Within a few years of the release there were reports of dangerous side effects from the drug\. By 2001 a report in the Journal of Clinical Psychiatry announced that nearly two dozen cases of diabetes were associated with Zyprexa use. Subsequently there were cases of Zyprexa users experiencing ketoacidosis, hyperglycemia, Neuroleptic Malignant Syndrome, pancreatitis, and extreme weight gain as well. Medical professionals noted that the diabetes diagnosis was especially troubling as in some cases it led to diabetic comas and even death.
Many health experts were calling for a Zyprexa recall. An American Diabetes Association panel in 2004 announced that their research revealed that Zyprexa caused diabetes more than other antipsychotic drugs. The panel believed that this was primarily due to the drug causing higher amounts of weight gain.

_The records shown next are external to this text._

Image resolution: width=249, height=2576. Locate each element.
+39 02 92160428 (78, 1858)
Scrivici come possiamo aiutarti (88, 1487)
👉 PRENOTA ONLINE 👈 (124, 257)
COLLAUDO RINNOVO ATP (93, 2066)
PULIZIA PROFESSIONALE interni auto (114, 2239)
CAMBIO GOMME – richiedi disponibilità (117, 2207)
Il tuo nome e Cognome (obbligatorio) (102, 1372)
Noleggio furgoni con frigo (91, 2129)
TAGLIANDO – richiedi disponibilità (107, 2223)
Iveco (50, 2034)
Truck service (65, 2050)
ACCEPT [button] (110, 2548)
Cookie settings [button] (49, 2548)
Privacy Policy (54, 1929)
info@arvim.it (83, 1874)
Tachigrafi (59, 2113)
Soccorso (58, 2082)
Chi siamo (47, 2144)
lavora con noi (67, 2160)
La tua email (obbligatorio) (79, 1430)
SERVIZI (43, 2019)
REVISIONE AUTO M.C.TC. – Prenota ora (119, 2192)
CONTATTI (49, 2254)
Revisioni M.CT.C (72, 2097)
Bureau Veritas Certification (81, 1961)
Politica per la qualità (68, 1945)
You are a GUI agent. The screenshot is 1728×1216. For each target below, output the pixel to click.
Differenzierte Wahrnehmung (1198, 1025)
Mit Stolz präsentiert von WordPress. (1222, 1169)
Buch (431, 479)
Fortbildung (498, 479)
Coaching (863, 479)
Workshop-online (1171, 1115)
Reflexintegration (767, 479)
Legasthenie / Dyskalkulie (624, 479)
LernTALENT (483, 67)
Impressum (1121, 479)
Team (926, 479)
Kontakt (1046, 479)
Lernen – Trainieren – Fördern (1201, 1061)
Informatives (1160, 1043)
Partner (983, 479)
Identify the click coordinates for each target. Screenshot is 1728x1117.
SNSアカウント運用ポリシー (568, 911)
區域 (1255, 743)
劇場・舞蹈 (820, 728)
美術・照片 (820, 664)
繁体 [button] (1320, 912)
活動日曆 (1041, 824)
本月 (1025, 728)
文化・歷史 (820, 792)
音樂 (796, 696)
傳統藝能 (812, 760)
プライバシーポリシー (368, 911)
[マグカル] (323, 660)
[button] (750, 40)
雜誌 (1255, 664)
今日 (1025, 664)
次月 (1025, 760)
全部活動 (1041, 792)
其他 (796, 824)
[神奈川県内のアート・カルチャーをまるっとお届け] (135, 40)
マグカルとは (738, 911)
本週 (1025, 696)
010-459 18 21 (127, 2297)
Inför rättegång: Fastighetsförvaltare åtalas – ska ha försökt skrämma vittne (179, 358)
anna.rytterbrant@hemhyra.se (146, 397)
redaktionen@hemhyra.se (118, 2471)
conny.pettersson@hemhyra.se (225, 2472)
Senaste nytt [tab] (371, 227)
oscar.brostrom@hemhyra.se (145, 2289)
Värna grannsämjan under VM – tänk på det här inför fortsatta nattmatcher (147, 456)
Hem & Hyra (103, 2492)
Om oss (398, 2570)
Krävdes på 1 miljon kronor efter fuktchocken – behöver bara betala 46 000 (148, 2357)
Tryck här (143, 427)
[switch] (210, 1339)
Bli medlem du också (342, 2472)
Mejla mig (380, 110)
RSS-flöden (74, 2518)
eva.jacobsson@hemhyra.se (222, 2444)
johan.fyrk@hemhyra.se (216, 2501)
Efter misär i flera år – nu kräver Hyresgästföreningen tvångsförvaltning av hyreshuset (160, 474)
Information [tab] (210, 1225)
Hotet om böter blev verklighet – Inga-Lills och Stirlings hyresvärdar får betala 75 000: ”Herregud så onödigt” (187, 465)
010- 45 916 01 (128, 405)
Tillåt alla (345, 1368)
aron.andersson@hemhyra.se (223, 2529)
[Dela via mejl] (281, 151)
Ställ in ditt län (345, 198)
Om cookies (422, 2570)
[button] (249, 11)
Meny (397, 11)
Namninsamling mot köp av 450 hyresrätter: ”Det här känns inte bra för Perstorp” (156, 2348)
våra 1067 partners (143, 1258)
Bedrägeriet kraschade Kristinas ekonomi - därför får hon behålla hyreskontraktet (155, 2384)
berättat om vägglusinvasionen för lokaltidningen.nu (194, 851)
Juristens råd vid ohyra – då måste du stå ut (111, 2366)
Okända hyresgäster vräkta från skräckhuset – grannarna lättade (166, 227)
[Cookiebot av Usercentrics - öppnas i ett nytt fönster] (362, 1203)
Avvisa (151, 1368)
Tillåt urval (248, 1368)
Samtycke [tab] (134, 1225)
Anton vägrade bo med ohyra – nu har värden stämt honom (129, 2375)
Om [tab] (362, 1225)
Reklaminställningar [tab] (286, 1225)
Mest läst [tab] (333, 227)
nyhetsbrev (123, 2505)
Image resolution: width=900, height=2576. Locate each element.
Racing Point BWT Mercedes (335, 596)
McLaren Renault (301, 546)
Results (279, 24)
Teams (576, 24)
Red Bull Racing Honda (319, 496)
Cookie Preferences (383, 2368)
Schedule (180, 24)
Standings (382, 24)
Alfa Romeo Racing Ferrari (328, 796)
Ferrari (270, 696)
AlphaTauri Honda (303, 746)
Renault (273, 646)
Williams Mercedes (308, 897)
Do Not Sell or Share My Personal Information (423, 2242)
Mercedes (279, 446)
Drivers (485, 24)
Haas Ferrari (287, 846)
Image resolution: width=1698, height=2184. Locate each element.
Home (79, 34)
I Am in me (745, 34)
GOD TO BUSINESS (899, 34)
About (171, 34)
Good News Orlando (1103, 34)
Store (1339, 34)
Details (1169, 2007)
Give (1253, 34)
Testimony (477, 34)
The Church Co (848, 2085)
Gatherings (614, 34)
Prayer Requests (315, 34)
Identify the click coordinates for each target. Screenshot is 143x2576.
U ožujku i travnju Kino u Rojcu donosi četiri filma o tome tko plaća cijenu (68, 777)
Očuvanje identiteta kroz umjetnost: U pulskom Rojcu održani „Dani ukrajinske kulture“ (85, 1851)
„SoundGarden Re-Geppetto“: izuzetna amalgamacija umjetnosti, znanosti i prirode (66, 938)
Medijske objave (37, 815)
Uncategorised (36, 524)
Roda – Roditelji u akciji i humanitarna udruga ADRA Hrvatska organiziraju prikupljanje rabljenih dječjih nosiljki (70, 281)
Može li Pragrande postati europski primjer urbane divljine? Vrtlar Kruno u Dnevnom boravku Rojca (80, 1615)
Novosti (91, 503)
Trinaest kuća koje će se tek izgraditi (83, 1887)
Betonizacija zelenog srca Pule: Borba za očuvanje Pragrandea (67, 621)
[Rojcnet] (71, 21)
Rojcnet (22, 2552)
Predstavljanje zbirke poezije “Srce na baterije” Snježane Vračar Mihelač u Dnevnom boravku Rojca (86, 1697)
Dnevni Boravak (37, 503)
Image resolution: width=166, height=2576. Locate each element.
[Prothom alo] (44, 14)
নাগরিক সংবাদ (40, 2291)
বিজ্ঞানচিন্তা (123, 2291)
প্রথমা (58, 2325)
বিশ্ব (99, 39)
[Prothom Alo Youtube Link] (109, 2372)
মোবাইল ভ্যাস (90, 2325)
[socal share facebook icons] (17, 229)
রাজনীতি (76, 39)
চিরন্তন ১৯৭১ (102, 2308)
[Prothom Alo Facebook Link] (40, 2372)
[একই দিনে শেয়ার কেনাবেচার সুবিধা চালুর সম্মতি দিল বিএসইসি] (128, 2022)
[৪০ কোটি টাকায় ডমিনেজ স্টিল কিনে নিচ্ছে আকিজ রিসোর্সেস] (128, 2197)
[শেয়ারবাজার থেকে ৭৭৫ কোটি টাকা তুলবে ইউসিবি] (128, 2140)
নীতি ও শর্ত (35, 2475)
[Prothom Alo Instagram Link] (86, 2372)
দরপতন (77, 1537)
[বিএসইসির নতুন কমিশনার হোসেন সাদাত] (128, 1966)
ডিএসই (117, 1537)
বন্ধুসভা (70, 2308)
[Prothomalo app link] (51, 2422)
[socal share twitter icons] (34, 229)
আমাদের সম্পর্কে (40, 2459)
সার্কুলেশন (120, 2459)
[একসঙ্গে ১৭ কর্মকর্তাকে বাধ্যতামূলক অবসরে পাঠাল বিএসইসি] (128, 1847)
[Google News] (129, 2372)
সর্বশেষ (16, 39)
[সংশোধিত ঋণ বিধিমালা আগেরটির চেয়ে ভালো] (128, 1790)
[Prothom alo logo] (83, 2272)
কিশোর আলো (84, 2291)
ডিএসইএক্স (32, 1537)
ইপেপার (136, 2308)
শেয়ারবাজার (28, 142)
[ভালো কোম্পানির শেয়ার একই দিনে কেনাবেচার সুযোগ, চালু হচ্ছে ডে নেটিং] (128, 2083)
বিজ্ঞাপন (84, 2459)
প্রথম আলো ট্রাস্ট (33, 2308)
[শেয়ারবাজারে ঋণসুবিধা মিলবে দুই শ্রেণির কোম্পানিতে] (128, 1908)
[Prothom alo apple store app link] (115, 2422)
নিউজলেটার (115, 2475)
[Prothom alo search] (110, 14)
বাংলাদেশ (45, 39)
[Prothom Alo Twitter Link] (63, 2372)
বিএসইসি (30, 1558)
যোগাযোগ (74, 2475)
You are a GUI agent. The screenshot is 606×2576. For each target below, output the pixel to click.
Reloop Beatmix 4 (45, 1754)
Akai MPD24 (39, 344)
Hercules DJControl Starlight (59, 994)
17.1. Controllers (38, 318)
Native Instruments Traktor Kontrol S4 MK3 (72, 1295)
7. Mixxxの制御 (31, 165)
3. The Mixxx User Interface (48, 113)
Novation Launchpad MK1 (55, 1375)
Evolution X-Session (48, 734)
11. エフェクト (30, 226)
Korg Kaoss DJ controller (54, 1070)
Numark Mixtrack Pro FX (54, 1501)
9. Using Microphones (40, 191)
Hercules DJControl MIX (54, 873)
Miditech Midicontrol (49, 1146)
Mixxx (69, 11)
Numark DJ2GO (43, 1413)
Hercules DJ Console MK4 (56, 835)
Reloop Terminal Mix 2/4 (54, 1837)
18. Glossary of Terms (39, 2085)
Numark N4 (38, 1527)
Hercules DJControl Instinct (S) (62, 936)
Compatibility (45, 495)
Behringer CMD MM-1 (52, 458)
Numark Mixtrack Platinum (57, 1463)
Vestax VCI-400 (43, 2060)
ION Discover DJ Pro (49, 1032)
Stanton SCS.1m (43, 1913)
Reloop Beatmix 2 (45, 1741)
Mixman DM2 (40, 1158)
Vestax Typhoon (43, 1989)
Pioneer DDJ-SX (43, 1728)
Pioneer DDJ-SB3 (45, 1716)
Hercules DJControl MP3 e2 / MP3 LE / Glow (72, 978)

Eli Lilly initially ignored or buried the warnings, but then multiple lawsuits were filed on behalf of victims. In 2006 Lilly settled around 8,000 lawsuits for a total of $700 million. The following year 18,000 lawsuits were settled for $500 million. The same year Zyprexa’s global sales totaled roughly $4.2 billion, making the drug Lilly’s best seller, hugely impactful the profit margin of the company. The drug became generic in 2011.
In the past decade there have been more concerns about dangerous side effects to Zyprexa and the generic equivalents. A severe skin condition was noted as a side effect. This condition, known as DRESS (Drug Reaction with Eosinophilia and Systemic Symptoms) was identified as a risk by olanzapine users in a review of the FAERS (FDA Adverse Event Reporting System) database. The review identified at last 23 cases of DRESS directly linked to olanzapine use. DRESS begins as a rash and can spread throughout the body, and can cause heart, kidney, liver, lung and pancreas injury which may result in death.
At this time, despite the various adverse reactions and subsequent lawsuits, there has not been a Zyprexa recall. Patients are encouraged to keep an eye on the various dangerous side effects and notify their doctors immediately.